* _EXERCISE BRIEF_
Starting at the line that contains "Task: Select the 教学生动 x3 tag filter" and continuing to the end of the listing, rename "Screen dimensions" to "Viewport size" and reproduce those lines with nothing else altered. Leave the pictures out of your answer.
===== EXERCISE INPUTS
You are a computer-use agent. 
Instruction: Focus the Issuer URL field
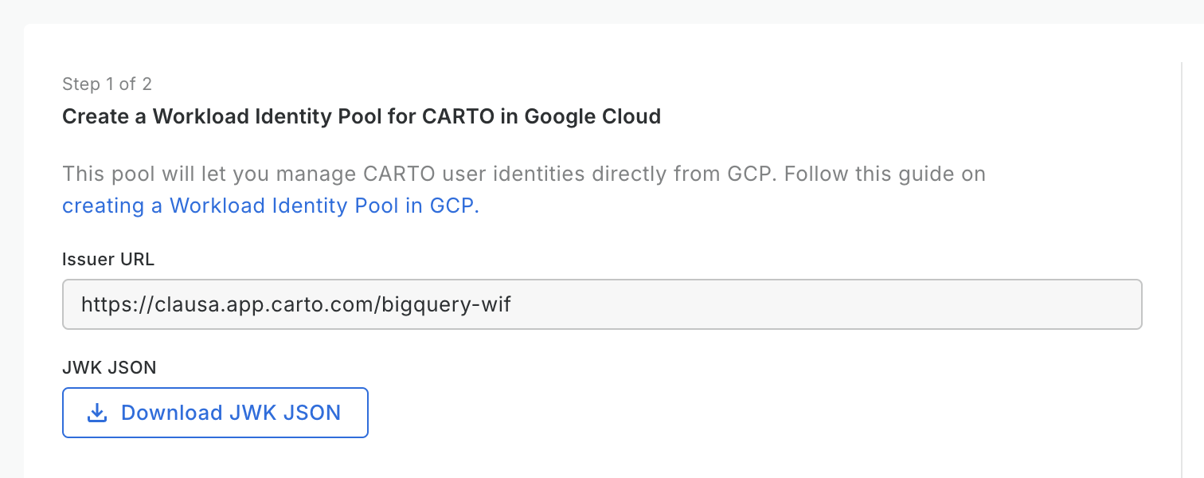coord(601,304)
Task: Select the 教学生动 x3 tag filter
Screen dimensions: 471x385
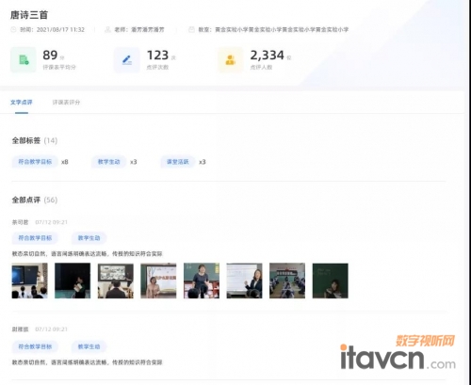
==========
* _RESULT FOR THIS EXERCISE_
Task: Select the 教学生动 x3 tag filter
Viewport size: 471x385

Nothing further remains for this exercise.